The regulator, through a notice published in the Kenya Gazette, introduced three separate charges that will be added to the cost of every unit of electricity consumed. These are the Foreign Exchange Fluctuation Adjustment, the Water Resource levy, and the Fuel Energy Cost Charge (FECC).

EPRA says the changes are part of its routine tariff review process, meant to align electricity prices with the actual cost of producing and distributing power in the country.

Currency swings push up power costs

At the centre of the new increase is the Foreign Exchange Fluctuation Adjustment, which will add 123.41 cents for every kilowatt-hour used.

This charge comes from losses linked to exchange rate movements that affect key players in the energy sector, including Kenya Power, Kenya Electricity Generating Company, and Independent Power Producers.

According to EPRA, costs related to foreign exchange in March 2026 alone crossed Sh1.3 billion. These costs are largely tied to dollar-denominated loans, imported equipment, and fuel purchases used in electricity generation.

The adjustment is therefore meant to help energy firms recover those costs as the shilling continues to fluctuate against major currencies.

Consumers will also see a Water Resource Management Authority (WRMA) levy of 1.54 cents per kWh added to their bills.

This charge applies specifically to hydroelectric power generation, which remains a major source of electricity in Kenya. It covers water use from dams such as Masinga, Kiambere, and Gitaru, which are key in supplying the national grid.

Although the amount is small compared to other charges, it contributes to the overall rise in the final bill and is meant to support water resource management in areas where hydropower is generated.

The most significant impact on consumers comes from the Fuel Energy Cost Charge, which adds 347 cents per kWh.

This is linked to the use of diesel and other fossil fuels in thermal power plants that are activated when demand rises or when hydropower production drops, especially during dry seasons.

These plants are expensive to run, and their dependence on imported fuel makes them highly sensitive to global oil prices and transport costs.

EPRA notes that this component remains the largest contributor to the overall increase in electricity costs this month.

EPRA defends the adjustments

EPRA Acting Director-General Joseph Oketch has defended the new charges, saying they reflect the real cost of keeping electricity supply stable in the country.

He said: “The adjustments are necessary to reflect the actual cost of generating and supplying electricity amid fluctuating fuel prices and currency shifts.”

His remarks point to the ongoing challenge of balancing affordability for consumers with the financial sustainability of power producers who rely on imported fuel and foreign currency financing.

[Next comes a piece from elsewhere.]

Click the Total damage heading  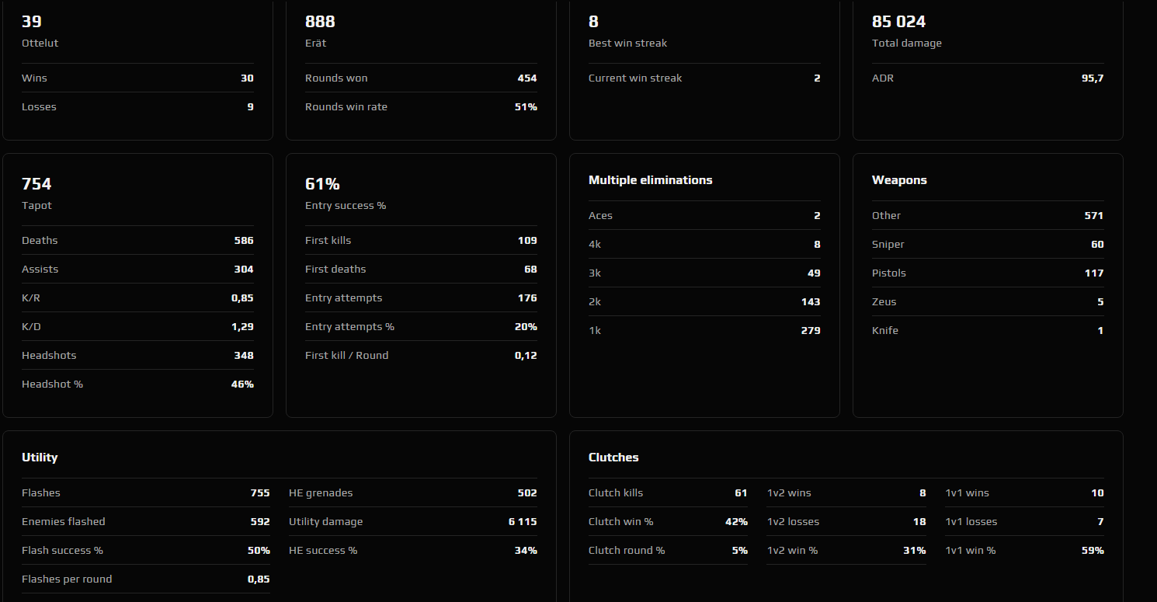[906, 43]
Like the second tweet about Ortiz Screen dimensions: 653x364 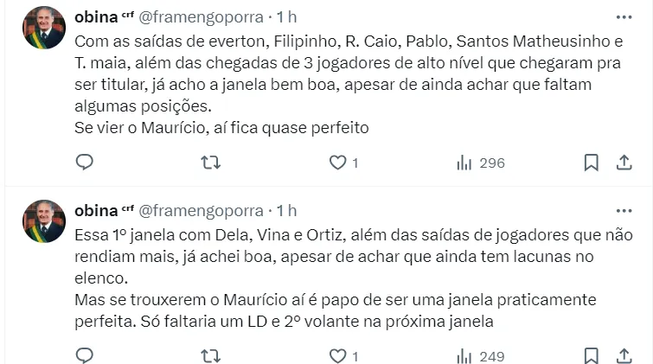click(x=338, y=355)
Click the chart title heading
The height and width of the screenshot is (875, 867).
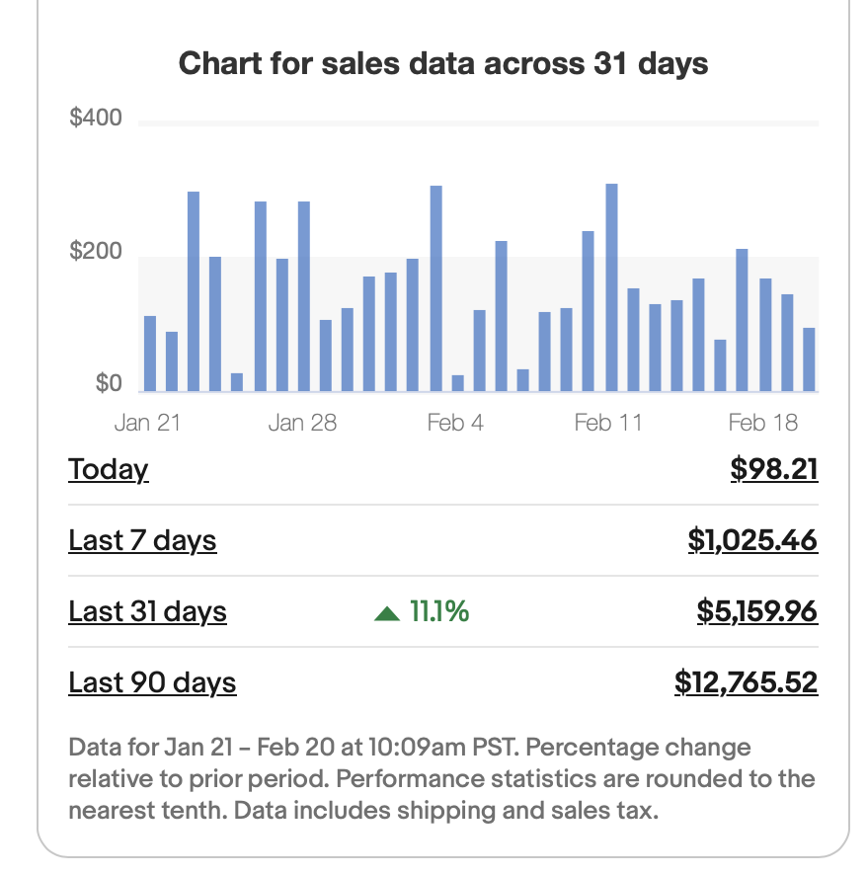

The effect of the new charges will not be the same across Kenya.

Consumers in remote and off-grid areas are expected to feel the highest impact. These regions depend heavily on diesel-powered generators, which are expensive due to fuel transport costs and limited infrastructure.

Counties such as Turkana, Lamu, and parts of Homa Bay are likely to be among the most affected due to the high cost of delivering fuel to these areas.

In contrast, regions supplied by geothermal power, particularly areas around Olkaria, will experience relatively lower increases. Geothermal energy remains one of the cheapest and most stable sources of electricity in Kenya, helping to cushion consumers connected to that grid.

Overall, the combination of the three charges means higher electricity bills for most Kenyans starting this month. The fuel charge carries the heaviest weight, followed by the forex adjustment, while the water levy adds a smaller but still noticeable increment.

For households and small businesses already dealing with high living costs, the increase adds more pressure to monthly budgets. Electricity bills in Kenya continue to fluctuate due to monthly tariff reviews based on fuel prices, rainfall patterns, and currency performance.

As the country continues to rely on a mix of hydro, geothermal, wind, and thermal power, consumers are likely to keep feeling the effects of global oil prices and exchange rate movements in their monthly bills.